# What needs to be done:
Identify each line below that contains the word "will", and copy it out.

# Data provided:
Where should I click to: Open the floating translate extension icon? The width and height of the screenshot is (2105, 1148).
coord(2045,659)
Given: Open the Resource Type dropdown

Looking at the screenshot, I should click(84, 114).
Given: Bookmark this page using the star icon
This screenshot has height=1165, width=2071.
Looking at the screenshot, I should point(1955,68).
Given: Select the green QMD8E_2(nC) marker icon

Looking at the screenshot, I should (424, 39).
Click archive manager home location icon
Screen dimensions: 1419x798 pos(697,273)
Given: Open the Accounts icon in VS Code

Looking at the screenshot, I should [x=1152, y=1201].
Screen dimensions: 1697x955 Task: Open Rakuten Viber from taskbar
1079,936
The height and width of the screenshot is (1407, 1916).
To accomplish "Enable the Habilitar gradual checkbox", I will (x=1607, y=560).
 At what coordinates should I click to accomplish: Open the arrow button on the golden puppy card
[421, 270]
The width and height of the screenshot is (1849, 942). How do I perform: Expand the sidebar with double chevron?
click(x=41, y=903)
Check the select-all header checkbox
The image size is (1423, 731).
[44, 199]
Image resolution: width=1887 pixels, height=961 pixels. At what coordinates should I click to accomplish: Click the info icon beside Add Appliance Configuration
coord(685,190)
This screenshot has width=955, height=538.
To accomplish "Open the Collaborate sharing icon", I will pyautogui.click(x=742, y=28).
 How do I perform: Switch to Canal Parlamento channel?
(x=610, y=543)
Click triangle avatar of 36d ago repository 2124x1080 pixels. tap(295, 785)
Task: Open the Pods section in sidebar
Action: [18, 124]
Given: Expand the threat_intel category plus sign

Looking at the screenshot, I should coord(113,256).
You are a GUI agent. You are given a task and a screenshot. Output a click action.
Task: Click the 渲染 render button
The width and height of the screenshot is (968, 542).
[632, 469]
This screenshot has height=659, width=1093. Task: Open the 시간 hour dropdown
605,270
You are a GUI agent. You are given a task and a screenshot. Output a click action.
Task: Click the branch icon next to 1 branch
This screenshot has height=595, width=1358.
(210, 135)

# Your solution:
To accomplish "Enable the Habilitar gradual checkbox", I will (x=1607, y=560).
To accomplish "Open the Collaborate sharing icon", I will pyautogui.click(x=742, y=28).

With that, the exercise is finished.